Gross margin slipped 80 basis points to 28.9 percent, driven primarily by greater than expected clearance sales. SG&A declined to 24.4 percent of revenues from 24.7 percent.
WMAR ended the quarter with 13 percent more inventory per square foot of retail space, with about 45 percent of the increase attributed to stocking in anticipation of holiday sales growth and 40 percent to the retailers expansion into new categories that are posting double-digit year-over-year growth rates and which are expected to draw greater holiday traffic this year.
Since hiring former REI executive Matt Hyde as its CEO in mid-2012, WMAR has been expanding the selection of higher margin and quicker turning categories such as apparel, footwear and accessories and brought in more paddle sport gear to appeal to a broader range of water-based lifestyles. It has also been closing many stores, expanding and upgrading others to reflect its broader assortments and expanding its omni-channel integration.

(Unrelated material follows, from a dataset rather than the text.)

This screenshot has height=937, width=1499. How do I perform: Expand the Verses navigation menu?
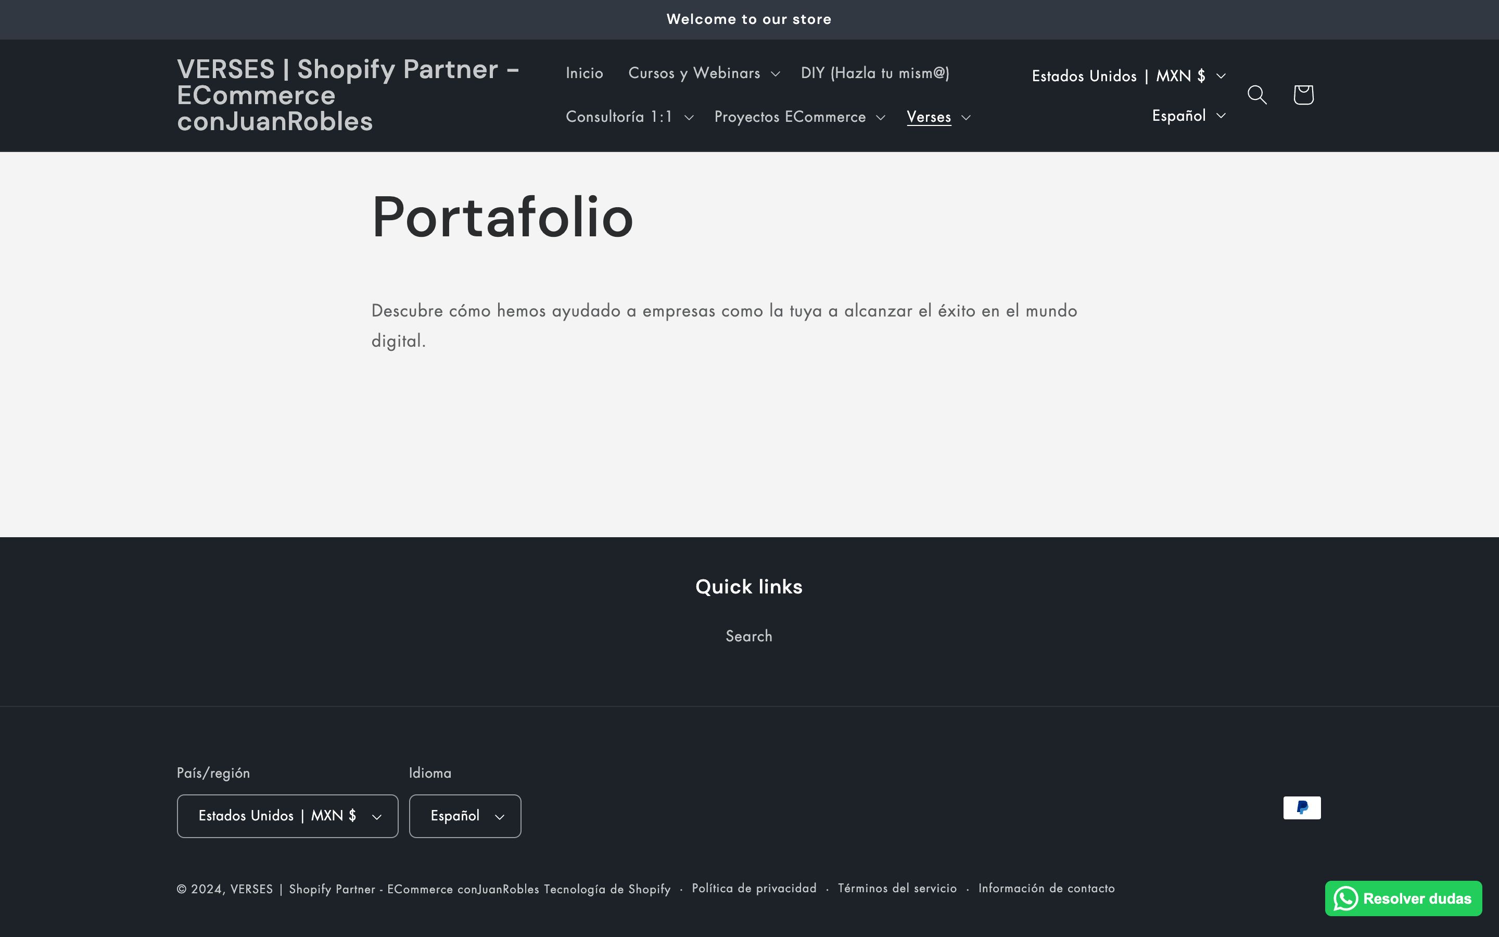(x=966, y=118)
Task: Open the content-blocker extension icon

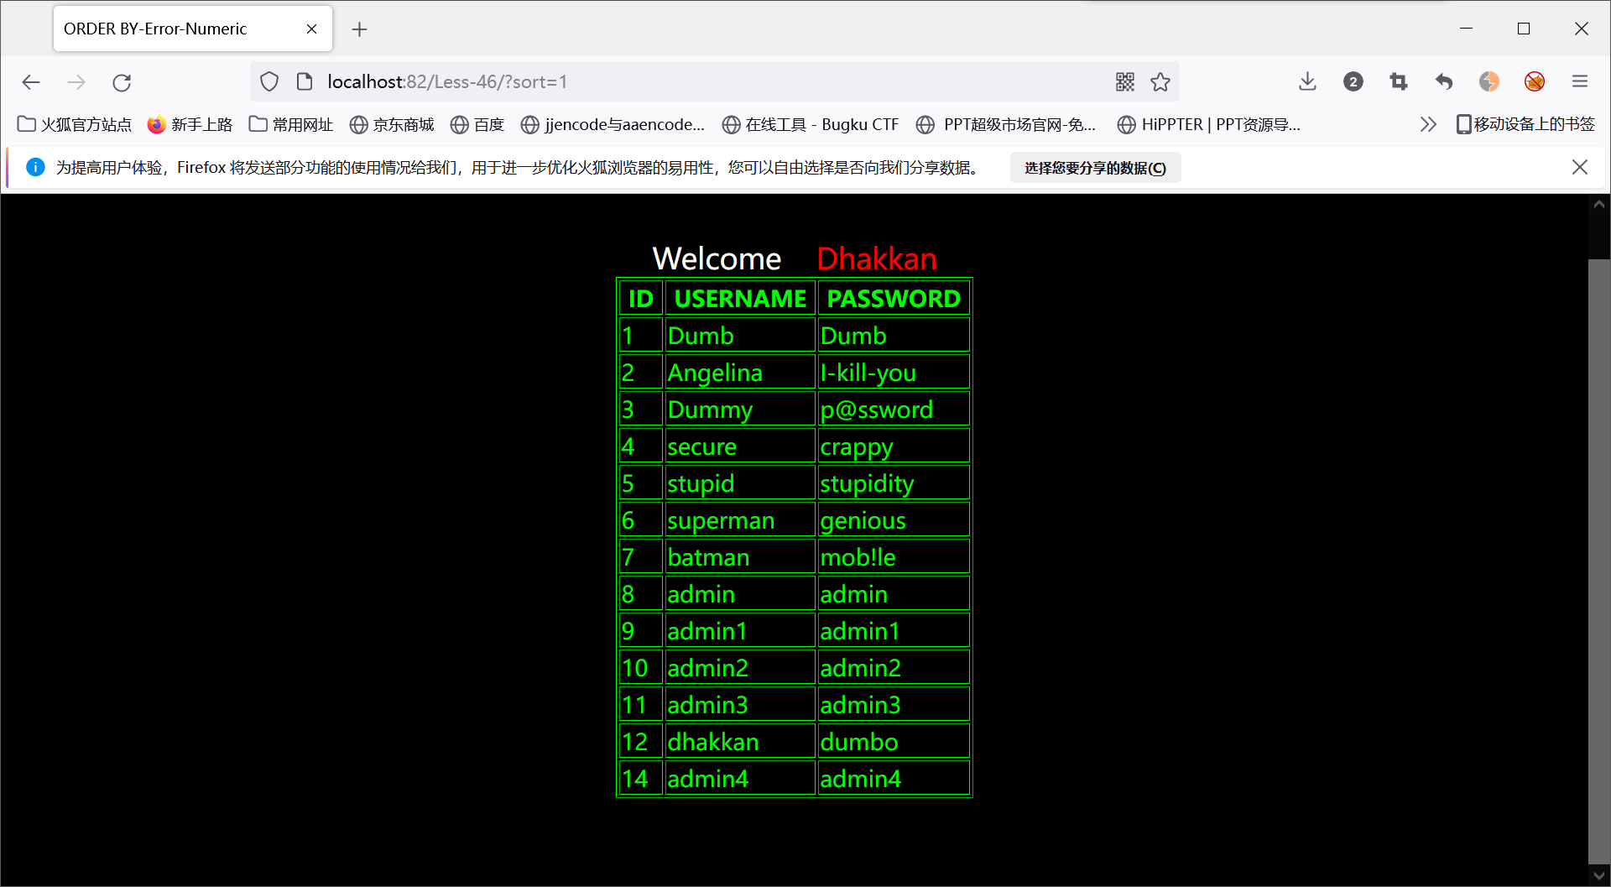Action: [1535, 81]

The company closed 16 stores and opening two in the third quarter and is now fulfilling online orders from about 200 of its 265 stores. It has upgraded 120 of those so far this year and plans to open two new stores and close four others in the fourth quarter.
With comparable store sales up 4.9 percent through the first three quarters of the fiscal year, WMAR on Thursday raised its guidance for fiscal year comps growth to 3.5-to-5.5 percent from 1.0-to-4.0 percent forecast July 30. It lowered narrowed guidance for pre-tax income downward to $6-to$8 million, however, from $6-to-$11 million due to higher than expected clearance sales tied to the company's ship-from-store initiative, increased inventory shrinkage and an undisclosed product quality issue that has cost roughly $500,000 so far this fiscal year. The company expects to increase its spending on digital media by 20-to-25 percent through the holidays.